WHAT THE TASK ASKS -
From the data below, retype exactly the lines starting with the one that contains "Task: Click References" and ending with the one that contains "Click the down", both included.

Saved data entries -
========================================
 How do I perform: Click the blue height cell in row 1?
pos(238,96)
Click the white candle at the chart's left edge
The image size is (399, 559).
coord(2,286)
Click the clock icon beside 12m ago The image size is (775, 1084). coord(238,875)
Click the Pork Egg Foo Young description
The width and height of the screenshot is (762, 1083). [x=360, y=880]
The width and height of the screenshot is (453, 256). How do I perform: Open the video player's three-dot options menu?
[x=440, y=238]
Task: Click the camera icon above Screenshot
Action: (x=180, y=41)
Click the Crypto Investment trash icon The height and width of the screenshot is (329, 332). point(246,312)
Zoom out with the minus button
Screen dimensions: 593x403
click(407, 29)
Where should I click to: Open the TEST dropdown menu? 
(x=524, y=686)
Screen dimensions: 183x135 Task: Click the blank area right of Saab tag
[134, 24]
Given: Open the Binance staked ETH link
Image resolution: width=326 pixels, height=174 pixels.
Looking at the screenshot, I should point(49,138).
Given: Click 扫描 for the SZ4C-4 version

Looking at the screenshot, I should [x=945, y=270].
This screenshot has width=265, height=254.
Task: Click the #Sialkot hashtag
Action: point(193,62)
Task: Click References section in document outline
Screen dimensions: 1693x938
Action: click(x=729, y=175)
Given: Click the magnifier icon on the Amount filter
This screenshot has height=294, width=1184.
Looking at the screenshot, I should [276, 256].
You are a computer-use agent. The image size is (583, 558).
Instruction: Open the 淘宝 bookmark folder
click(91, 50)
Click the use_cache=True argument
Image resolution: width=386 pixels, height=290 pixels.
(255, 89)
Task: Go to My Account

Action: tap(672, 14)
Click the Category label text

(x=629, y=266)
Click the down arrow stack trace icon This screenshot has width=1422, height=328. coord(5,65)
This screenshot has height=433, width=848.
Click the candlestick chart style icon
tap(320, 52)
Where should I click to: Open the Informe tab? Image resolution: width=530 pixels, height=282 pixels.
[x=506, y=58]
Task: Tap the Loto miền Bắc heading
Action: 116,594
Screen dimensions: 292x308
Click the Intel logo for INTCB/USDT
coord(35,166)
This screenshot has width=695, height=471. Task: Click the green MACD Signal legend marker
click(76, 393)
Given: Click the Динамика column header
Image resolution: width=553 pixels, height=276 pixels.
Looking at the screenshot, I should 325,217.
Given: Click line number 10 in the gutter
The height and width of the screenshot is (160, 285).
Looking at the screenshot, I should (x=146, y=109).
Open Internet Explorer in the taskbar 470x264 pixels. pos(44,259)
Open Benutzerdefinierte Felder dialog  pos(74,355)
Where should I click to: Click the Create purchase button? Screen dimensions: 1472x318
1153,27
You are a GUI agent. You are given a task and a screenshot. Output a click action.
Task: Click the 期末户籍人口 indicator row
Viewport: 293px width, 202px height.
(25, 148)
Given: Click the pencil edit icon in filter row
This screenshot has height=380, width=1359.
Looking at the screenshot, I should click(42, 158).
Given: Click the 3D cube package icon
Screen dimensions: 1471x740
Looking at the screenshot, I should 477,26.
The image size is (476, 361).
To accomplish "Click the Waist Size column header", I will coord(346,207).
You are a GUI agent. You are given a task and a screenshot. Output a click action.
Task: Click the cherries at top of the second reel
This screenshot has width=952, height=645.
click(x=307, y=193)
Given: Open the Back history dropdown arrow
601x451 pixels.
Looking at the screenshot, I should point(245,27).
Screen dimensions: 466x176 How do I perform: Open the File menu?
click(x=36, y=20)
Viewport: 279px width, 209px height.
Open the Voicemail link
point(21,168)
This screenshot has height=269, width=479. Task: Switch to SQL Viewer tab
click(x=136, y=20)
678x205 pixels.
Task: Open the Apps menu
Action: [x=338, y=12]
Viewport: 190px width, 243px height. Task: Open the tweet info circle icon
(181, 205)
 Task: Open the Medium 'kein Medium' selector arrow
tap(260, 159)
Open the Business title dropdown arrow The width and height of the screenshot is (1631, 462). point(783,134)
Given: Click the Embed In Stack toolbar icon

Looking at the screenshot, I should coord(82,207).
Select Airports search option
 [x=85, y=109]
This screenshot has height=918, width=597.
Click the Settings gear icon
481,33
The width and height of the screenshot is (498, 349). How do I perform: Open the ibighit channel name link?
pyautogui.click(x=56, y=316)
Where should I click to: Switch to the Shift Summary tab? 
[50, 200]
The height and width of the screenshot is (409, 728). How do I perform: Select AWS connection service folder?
========================================
RESPONSE TO THE TASK -
Task: Click References section in document outline
Screen dimensions: 1693x938
Action: click(x=729, y=175)
Given: Click the magnifier icon on the Amount filter
This screenshot has height=294, width=1184.
Looking at the screenshot, I should [276, 256].
You are a computer-use agent. The image size is (583, 558).
Instruction: Open the 淘宝 bookmark folder
click(91, 50)
Click the use_cache=True argument
Image resolution: width=386 pixels, height=290 pixels.
(255, 89)
Task: Go to My Account

Action: tap(672, 14)
Click the Category label text

(x=629, y=266)
Click the down arrow stack trace icon This screenshot has width=1422, height=328. coord(5,65)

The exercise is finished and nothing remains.